SOURCE TEXT:
** Begin **
FIGURE 8. A demonstration of stair-aware planning where a Spot robot traverses a stairway (left) in the Engineering Center at the University of Colorado Boulder in Boulder, CO, United States of America. The corresponding semantic grid map and the pose of the robot with respect to it are shown (right), with stair voxels shown in blue.
3.3 DARPA subterranean (SubT) challenge
DARPA organized the SubT Challenge, a series of four competition events held between August 2018 and September 2021, to motivate the development of new robot technologies. The challenge involved teams from academic and industrial backgrounds who were tasked with designing multi-agent robotic exploration systems dedicated to search and rescue operations (DARPA, 2022). These teams competed in a variety of subterranean environments, including subterranean mines, urban areas like subway tunnels, and cave-like structures. The primary objective was to successfully navigate and search these complex terrains in order to locate artifacts, which were pre-defined objects used as indicators of human presence.
We compare the travel duration of robots from the Urban Circuit Event and the Final Circuit Event of the SubT Challenge to evaluate the performance of the traversability mapping system. In the urban event, we approximated the traversability of the terrain based solely on the occupancy grid map and utilized a Frontier-based navigation system (Ohradzansky et al., 2020; Ohradzansky et al., 2021). We developed the traversability mapping component of the mapping framework proposed in this work and deployed it in the final event to improve the travel duration and thus exploration capabilities of the robots in the fleet. We observe that the proposed mapping framework approximately doubled the total exploration time across wheeled robots in realistic scenarios filled with complex terrain (Figure 9). Furthermore, none of the robots running the traversability mapping component became physically stuck during the final event.
FIGURE 9. Travel duration is illustrated for physical competition deployments of wheeled Husky robots at the SubT Circuit Urban Event and the SubT Final Circuit Event. Deployments that were unable to explore for the total hour due to becoming stuck or experiencing a hardware failure are indicated. Note that the terrain-aware semantic grid mapping method proposed in this work was introduced between the Urban and Final events.
** End **
GOAL 1:
Reproduce the part of the robot mapping passage between "FIGURE 9. Travel" and "and Final events.", inclusive.
GOAL 2:
Summarize the robot mapping passage in two sentences.

PROVIDED DATA:
** Begin **
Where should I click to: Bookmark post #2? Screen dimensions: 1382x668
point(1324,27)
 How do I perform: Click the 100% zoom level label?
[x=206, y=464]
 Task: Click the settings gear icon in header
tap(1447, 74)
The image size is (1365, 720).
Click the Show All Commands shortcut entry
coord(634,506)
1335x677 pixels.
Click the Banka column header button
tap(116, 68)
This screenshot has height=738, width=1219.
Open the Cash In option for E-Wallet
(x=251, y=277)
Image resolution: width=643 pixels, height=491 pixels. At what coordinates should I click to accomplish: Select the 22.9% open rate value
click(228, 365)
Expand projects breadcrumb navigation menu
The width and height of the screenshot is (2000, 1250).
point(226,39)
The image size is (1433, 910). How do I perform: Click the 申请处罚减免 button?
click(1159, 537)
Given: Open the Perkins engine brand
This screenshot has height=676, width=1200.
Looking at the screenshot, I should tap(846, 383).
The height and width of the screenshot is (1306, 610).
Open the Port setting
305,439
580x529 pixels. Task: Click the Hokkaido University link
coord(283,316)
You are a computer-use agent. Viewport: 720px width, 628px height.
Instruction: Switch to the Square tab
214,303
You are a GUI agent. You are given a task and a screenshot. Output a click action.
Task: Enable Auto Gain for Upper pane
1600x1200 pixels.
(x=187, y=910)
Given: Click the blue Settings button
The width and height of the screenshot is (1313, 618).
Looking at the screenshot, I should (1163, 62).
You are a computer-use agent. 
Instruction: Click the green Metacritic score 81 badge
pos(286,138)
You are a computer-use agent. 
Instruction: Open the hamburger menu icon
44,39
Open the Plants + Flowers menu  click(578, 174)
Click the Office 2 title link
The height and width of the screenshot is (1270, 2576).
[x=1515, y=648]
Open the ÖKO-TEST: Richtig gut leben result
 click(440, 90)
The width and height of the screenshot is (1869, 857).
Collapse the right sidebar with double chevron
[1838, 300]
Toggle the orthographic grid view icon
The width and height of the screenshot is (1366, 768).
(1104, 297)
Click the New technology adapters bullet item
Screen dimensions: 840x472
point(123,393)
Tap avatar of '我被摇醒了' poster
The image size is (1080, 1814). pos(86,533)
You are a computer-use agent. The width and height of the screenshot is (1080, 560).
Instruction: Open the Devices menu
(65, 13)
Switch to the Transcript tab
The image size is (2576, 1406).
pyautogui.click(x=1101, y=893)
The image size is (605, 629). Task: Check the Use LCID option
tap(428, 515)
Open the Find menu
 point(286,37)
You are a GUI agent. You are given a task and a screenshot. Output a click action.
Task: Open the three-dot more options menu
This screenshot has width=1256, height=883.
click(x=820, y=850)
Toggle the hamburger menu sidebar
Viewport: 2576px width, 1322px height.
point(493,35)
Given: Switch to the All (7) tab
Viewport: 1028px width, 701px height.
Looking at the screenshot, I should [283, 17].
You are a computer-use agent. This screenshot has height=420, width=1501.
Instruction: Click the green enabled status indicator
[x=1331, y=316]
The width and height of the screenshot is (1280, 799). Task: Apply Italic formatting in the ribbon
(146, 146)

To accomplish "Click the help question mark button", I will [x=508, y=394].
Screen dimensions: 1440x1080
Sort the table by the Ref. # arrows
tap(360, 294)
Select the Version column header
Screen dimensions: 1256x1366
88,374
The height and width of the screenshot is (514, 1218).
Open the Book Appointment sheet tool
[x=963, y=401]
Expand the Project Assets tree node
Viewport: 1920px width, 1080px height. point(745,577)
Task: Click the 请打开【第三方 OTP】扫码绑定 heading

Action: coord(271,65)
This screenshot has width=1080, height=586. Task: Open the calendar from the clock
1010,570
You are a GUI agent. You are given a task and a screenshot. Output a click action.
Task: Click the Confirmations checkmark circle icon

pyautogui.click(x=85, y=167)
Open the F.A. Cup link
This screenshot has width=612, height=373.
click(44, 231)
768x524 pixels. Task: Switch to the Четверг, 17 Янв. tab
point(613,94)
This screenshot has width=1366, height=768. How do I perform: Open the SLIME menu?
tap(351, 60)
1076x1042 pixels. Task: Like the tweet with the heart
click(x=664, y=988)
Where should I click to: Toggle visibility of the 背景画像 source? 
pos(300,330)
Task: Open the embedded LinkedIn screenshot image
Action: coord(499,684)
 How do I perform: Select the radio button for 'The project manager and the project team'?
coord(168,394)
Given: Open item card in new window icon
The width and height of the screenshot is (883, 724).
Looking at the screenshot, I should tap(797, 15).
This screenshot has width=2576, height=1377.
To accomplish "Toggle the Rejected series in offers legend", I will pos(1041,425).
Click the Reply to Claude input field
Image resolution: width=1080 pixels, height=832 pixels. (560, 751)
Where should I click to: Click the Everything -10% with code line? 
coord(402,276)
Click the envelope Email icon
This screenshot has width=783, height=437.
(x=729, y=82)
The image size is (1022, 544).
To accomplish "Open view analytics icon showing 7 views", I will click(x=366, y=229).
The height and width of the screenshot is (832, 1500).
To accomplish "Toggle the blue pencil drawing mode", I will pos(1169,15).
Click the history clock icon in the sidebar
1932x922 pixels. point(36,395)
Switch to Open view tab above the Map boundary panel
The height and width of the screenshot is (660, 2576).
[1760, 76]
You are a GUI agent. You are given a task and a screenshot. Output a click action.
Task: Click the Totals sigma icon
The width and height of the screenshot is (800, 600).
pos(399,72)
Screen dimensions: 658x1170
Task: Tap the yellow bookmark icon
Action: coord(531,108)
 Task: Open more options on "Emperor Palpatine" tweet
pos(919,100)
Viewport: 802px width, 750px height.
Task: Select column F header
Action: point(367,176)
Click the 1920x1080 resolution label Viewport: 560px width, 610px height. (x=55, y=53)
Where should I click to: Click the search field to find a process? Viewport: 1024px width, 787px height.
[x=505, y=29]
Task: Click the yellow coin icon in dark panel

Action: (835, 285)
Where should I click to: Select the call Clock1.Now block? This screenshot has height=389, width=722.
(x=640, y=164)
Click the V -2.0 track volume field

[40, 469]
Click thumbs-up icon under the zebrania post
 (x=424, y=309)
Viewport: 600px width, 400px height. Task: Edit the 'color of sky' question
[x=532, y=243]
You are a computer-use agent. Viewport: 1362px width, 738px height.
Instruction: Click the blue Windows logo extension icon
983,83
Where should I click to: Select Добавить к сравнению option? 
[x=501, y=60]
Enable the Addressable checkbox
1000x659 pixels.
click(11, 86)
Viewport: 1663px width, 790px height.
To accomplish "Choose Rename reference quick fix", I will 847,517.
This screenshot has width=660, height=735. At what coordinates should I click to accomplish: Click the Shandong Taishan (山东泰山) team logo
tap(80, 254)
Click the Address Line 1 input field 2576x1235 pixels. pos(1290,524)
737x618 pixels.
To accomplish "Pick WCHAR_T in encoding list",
** End **
FULL OUTPUT 1:
FIGURE 9. Travel duration is illustrated for physical competition deployments of wheeled Husky robots at the SubT Circuit Urban Event and the SubT Final Circuit Event. Deployments that were unable to explore for the total hour due to becoming stuck or experiencing a hardware failure are indicated. Note that the terrain-aware semantic grid mapping method proposed in this work was introduced between the Urban and Final events.

FULL OUTPUT 2:
DARPA's SubT Challenge, four competition events held between August 2018 and September 2021, tasked teams with building multi-agent robotic exploration systems that searched subterranean mines, urban tunnels, and cave-like structures for artifacts indicating human presence. Comparing travel duration from the Urban and Final events, the authors found that the traversability mapping framework they deployed in the final event roughly doubled total exploration time across wheeled robots, and none of the robots running it became physically stuck.